Published Date: 22 Apr 2024

 

It was hoped that the transition from sales tax to GST in 2000 would consign arid food classification disputes to distant memory. This has not happened. We continue to face many of the same old problems, albeit in new guises. Short of dramatic legislative change, there appears no obvious way around the deadweighting that classification visits on the system. Classification is basic to all human intellectual and other activities, however, not just to GST law and not just to food provisions. Common problems inhabit the whole landscape.

It has been said that “competent classification is essential to intellectual advance, and irresponsible classification leads to endless confusion”. This applies just as much to GST food as anything else. The judicial principles applied are easily enough stated. It is partly the intractable nature of the legislation itself, however, that makes compliance problematic. The law in this regard is a set menu, not à la carte. Courts tell us “it is a short practical question calling for a short practical answer”, but it rarely turns out that way at the margins. Multifactorial analysis based on “overall impression” or “common experience” applied to free-floating categories is a less than ideal way to make fiscal decisions. Reasonable minds may differ, there is no bright-line test, certainty suffers and the playing field tilts.

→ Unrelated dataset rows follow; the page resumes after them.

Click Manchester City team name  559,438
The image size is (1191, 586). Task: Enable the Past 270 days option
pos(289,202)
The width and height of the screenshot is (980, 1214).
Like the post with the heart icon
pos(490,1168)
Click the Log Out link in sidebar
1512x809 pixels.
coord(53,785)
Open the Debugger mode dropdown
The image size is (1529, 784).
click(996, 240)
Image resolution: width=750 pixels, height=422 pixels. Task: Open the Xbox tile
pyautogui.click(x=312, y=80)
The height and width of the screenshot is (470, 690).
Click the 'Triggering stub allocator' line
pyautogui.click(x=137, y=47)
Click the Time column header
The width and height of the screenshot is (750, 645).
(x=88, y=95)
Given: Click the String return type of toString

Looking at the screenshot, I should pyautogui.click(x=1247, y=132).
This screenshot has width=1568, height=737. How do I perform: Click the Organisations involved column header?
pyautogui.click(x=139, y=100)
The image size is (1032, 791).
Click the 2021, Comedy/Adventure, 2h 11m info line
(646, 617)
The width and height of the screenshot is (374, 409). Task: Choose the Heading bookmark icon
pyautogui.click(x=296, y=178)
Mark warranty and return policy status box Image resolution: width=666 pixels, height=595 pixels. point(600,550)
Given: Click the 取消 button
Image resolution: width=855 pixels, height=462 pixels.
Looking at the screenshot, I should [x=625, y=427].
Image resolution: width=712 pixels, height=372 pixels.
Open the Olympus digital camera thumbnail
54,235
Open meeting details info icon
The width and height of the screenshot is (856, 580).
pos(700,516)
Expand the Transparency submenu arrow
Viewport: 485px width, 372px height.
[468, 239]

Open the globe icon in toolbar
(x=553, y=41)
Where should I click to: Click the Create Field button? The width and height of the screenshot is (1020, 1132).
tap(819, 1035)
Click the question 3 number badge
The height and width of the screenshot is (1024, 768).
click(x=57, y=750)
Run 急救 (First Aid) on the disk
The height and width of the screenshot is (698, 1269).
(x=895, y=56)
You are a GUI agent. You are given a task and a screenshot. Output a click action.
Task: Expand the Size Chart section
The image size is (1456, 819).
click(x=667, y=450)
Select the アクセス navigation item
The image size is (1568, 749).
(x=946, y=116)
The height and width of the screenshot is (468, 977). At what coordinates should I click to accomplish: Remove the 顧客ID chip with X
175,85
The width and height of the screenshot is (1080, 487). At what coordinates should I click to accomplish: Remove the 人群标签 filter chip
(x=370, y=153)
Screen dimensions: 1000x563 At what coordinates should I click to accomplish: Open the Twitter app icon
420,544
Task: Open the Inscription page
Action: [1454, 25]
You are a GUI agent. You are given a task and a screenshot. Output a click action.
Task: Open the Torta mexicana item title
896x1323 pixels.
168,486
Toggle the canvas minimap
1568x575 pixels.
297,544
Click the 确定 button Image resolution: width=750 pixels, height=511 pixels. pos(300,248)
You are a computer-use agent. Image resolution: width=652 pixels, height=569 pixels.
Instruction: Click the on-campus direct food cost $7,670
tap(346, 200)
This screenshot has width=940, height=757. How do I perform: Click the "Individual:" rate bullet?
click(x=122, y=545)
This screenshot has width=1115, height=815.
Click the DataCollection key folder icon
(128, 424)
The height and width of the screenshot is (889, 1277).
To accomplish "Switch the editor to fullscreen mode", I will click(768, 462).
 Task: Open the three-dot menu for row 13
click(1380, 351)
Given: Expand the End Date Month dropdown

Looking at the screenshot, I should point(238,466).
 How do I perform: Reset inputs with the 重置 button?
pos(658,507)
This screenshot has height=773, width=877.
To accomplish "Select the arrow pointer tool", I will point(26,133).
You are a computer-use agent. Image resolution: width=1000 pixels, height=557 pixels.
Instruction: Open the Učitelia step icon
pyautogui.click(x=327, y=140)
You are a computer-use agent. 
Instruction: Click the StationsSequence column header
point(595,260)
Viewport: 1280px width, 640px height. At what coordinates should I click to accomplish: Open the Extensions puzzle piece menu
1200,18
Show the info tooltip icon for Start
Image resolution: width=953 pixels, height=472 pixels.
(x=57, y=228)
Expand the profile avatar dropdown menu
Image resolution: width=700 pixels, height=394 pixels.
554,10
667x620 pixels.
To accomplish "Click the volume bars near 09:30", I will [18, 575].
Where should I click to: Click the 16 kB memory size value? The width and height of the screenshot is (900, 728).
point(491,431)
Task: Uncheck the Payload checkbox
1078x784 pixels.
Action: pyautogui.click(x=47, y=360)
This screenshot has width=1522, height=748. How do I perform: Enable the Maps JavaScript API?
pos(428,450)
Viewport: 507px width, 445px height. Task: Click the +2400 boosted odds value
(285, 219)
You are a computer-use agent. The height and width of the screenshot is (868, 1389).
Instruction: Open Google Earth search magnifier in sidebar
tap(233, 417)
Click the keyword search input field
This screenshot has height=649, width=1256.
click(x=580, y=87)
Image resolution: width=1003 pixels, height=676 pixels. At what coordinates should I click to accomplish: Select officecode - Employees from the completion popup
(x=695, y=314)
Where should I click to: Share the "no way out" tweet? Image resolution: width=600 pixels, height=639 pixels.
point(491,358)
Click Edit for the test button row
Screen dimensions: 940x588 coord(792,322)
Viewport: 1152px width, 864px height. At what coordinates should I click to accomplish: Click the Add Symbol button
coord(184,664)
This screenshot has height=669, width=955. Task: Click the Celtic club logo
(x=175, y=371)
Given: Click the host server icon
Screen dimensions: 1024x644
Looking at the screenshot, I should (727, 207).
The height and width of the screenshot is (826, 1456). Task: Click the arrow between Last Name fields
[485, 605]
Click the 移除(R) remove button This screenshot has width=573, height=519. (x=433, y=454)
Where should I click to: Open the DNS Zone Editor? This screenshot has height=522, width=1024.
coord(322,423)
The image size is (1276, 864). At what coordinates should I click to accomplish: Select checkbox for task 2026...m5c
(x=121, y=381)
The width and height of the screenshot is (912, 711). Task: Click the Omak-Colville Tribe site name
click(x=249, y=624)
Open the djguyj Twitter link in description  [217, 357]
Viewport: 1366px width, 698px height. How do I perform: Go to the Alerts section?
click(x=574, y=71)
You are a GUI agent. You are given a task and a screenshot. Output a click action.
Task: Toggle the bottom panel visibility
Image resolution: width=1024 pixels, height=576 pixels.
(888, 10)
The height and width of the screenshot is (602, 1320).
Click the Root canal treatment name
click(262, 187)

How did we get to this point and what might we do about it? It would be irresponsible not to ask if artificial intelligence (AI) technology advances may now provide a new and better way forward for tax classifications practice. Machine learning already provides classifiers across many disciplines, including in tax law. Algorithms are at the centre of this work, much of which was pioneered at the University of Toronto. Algorithmic classifier tools are used by the Canadian Revenue Authority, and a new one is in development for VAT food classifications in the UK. Less optimised versions are in limited GST use privately in Australia. In other words, a range of AI tools are already starting to do what this article set out to investigate.

A logical next step would be to review their wider application and, possibly, to see if and how they might be integrated into statutory decision-making processes. This raises a range of important rule-of-law and administrative law issues — such as transparency and accountability. A curious yet cautious approach is called for with the Robodebt Report pointing the way. An intrinsic issue is whether AI tools can provide “correct” results in practice, and what “correct” may mean in this context. There is room for some optimism, however, that classifier tools can provide more efficient ways to satisfy the statute. Comments in Simplot Australia Pty Ltd v FCT only confirm that we should “look to the future”, not only on GST food classifications, but across the fiscal classification spectrum generally for more modern and less onerous compliance.